Many factors can lead to cholesterol buildup inside your blood vessels, leading to impediments in your blood circulation. Conditions such as hypothyroidism, diabetes, kidney disease, liver problems, and obesity can cause your arteries to clog up.
But just because you do not suffer from the above-mentioned conditions, it doesn’t mean that you’re safe from the wrath of cholesterol buildups. You can be a skinny, healthy-looking person, but if your diet is low in fiber, antioxidants, and essential nutrients, and at the same time packed with saturated fats, you’re very likely to develop symptoms of high blood pressure. Skipping out on your exercise and indulging in harmful vices such as smoking or alcohol consumption can also bring you on the dangerous path of high cholesterol levels.
Drugs against High Cholesterol Levels
There are many drugs that were specially created for individuals to treat high blood pressure and elevated cholesterol levels. They contain active substances that help prevent your body from producing more cholesterol. At the same time, the drugs also lead to the absorption of the existing cholesterol, transferring it in the tissue and preventing your arteries from getting clogged again.
These medicines may be effective, we agree. But like any other processed drugs, the individual will be predisposed to side effects, the benefits being outweighed by the bad things they bring. One of the most common side effects of drugs meant to lower you cholesterol levels is expressed by muscle pain, but also flushing and skin rashes. Since the medicine is in itself rather strong, it is not uncommon to experience stomach problems either. While these drugs may be lowering your cholesterol levels, they may end up increasing your blood sugar as well – which is not exactly good news for people with diabetes. People have also claimed to experience neurological problems, but also kidney and liver damage as a side effect.
If you are one of those people diagnosed with high cholesterol levels and high blood pressure, your doctor may ask you to make certain changes in your lifestyle. In order to prevent you from experiencing side effects which will just make your condition worse, you might want to follow these pieces of advice.
- Add more veggies and fruits in your diet.
- Cut down foods rich in sugar, sodium, and saturated fats.
- Add healthy fats to your diet (seeds, nuts and fish).
- Exercise for at least 20 minutes every day, including cardiovascular exercises in your routine.
- Get you full night’s sleep in order to reduce your stress levels.
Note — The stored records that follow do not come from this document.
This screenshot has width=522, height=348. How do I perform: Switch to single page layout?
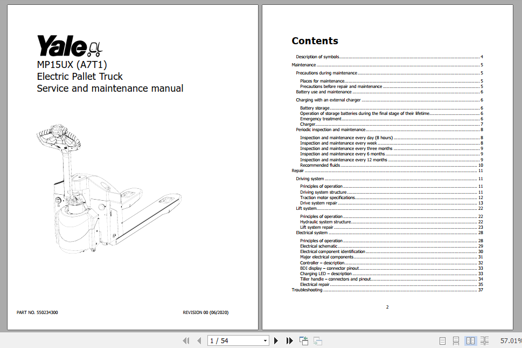(x=442, y=340)
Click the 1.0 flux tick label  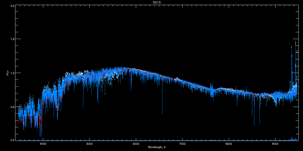(x=12, y=73)
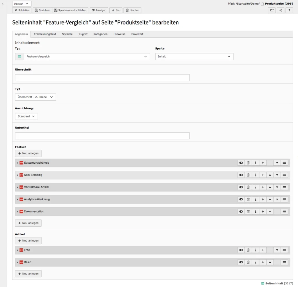Open the page preview in new window icon
Viewport: 298px width, 287px height.
272,10

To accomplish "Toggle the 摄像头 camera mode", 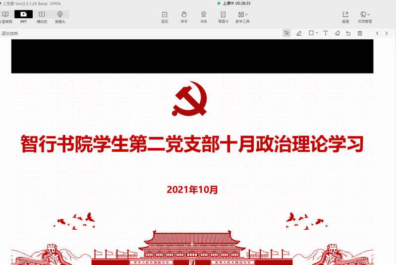I will [60, 17].
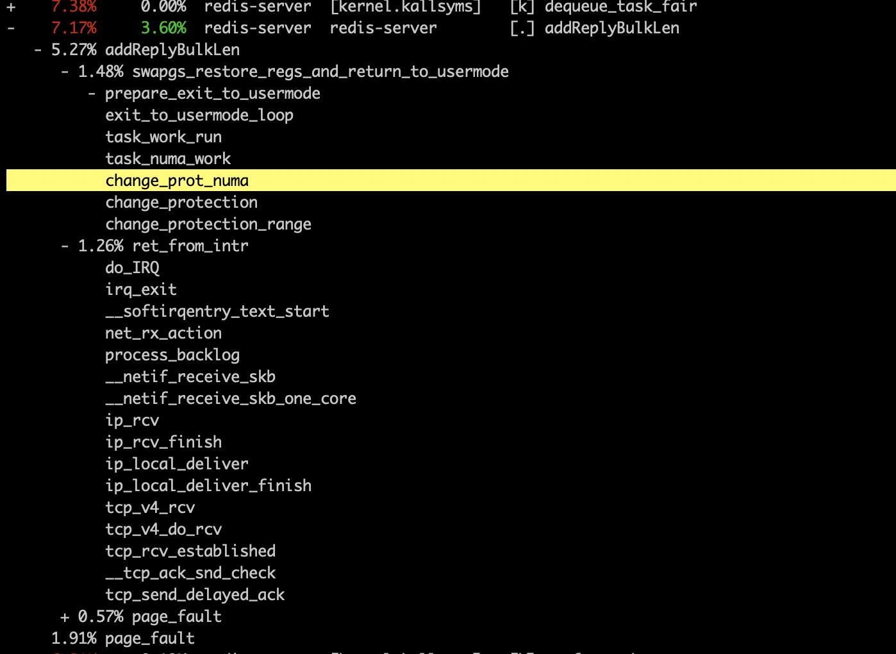The image size is (896, 654).
Task: Click the [kernel.kallsyms] shared object text
Action: 405,7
- Quit alcohol abuse and smoking.
Depending on how severe your problems are, you may also be prescribed medicine to lower your cholesterol levels. However, due to the multitude of side effects, you may want to consider some alternative options as well. Recipes like a garlic and lemon tonic can help lower your blood pressure and cholesterol levels, helping you to lead a healthy life without the risk of harming your system.